Маленькие косматые забайкальские лошади у коновязи позади станции привычно поворачивались от ветра. Их было много, и верховых, и запряженных не только в телеги, но и в розвальни. Это указывало на то, что люди приехали издалека, из деревень в распадках, где лежал снег.
На станции скопилось видимо-невидимо народу.
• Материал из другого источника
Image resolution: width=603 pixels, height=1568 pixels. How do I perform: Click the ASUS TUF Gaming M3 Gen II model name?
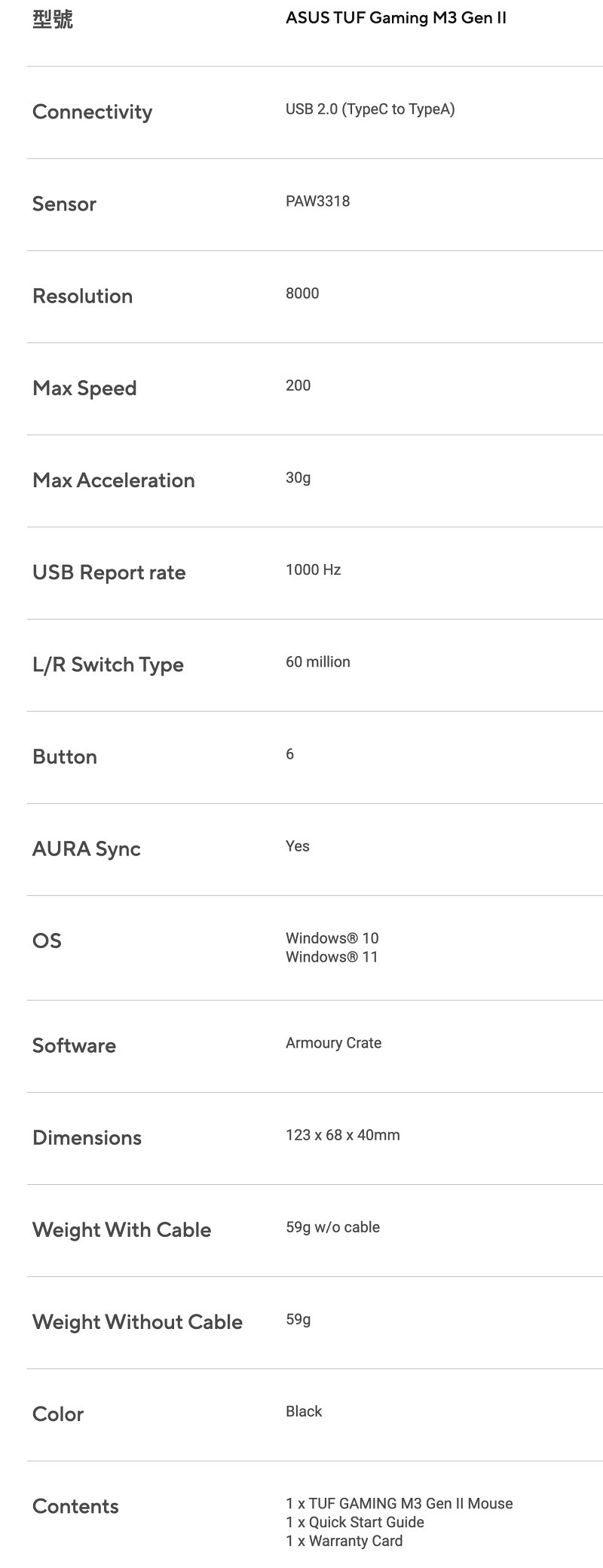click(x=396, y=18)
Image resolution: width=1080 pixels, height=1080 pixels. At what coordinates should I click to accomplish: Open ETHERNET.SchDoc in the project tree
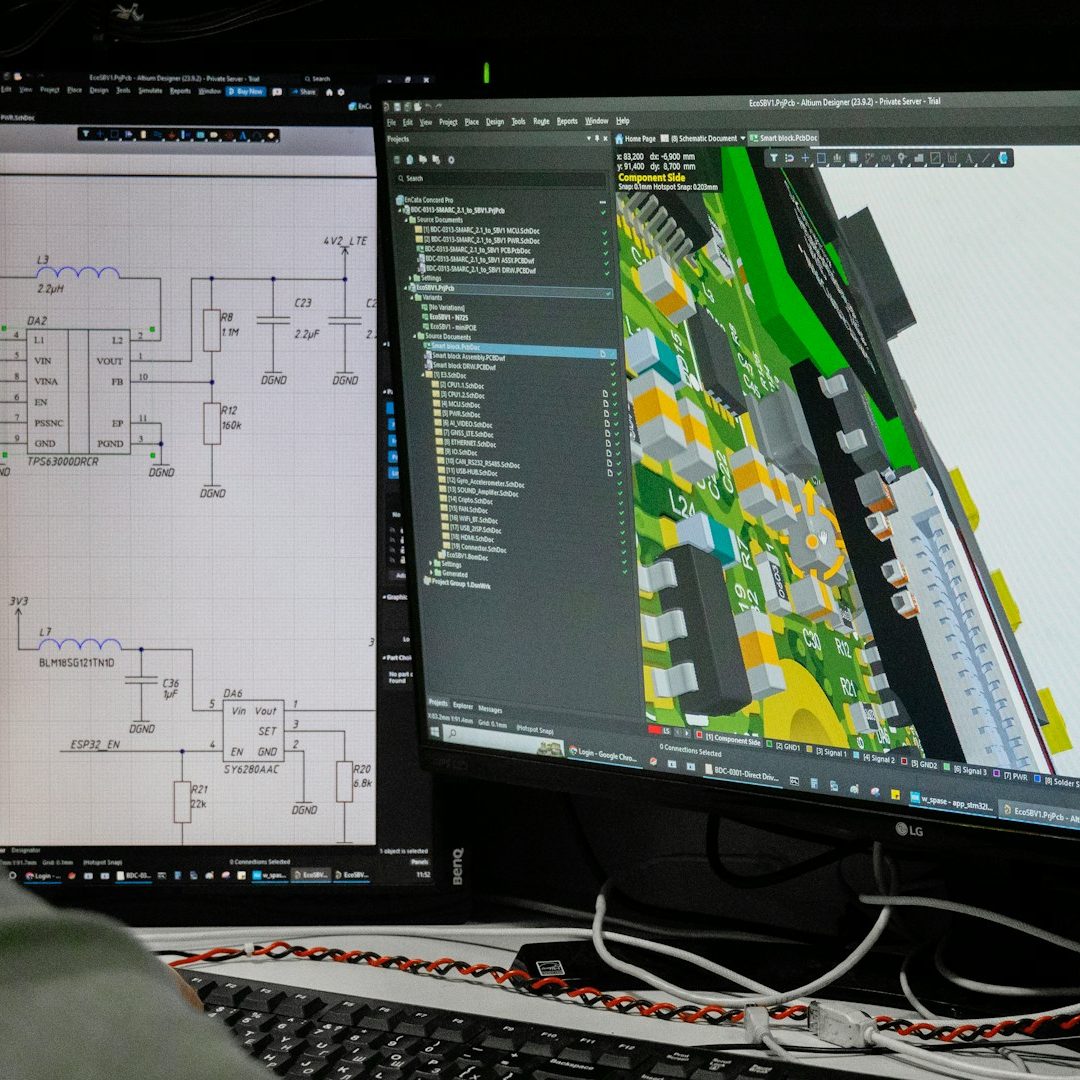[469, 444]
Среди черных и рыжих полушубков мужиков и промасленных пиджаков железнодорожных рабочих красочным пятном выделялись ярко-синие ватные халаты с цветной вышивкой и лисьи малахаи бурят.
Здесь собрались и рабочие с шахт, которых легко было узнать по несмывающейся угольной, пыли, въевшейся в кожу лица, и охотники с коричневыми, задубевшими на ветру щеками, и чабаны из дальних улусов с темным румянцем на выдающихся скулах, и мужики из окрестных деревень, и солдаты железнодорожного батальона, квартировавшего в поселке Борзя.
Люди заполнили темное зальце, платформу, сени. Топтались, хлопая себя по бокам руками; молодежь «для сугреву» затеяла «мала кучу».
Уже много часов сидели на корточках, посасывая трубки, медленно и веско роняя слова, буряты. Все ждали. Нетерпеливые выходили на дорогу, поглядывая в степь, где клубились дымные облака метели.
Старуха, закутанная так, что виден был только один слезящийся глаз да кончик хрящеватого носа, палкой ощупывая дорогу, спрашивала, бродя меж телегами:
— Чо это творится? Пошто людей согнали?
— Сам пришла, — лаконично ответил пожилой бурят, восседавший в волчьей шубе на санях, как Будда, со своим круглым, лоснящимся на морозе, смугло-желтым лицом.
— Начальство встречать али как? — не унималась любопытная старуха.
Молодой мастеровой, пробегая, озорно бросил:
— Нынче свобода, бабка! Начальство попряталось!
Около станции, как обычно, шла бойкая торговля. Быстро раскупались желтоватые круги замороженного молока, кедровые орехи, мороженая голубика. Стоял обычный бессвязный гомон.
Пожилой человек в крестьянском зипуне рассказывал кучке слушателей:
— В Чите мы всем народом к губернатору ходили. На площади нас, почитай, несколько тысяч стояло! Требовали, чтоб он матросов высвободил. А губернатор, значит, нет, говорит, я таких правов не имею, потому на каторгу их царь-батюшка закатал, пущай он сам и ослобождает!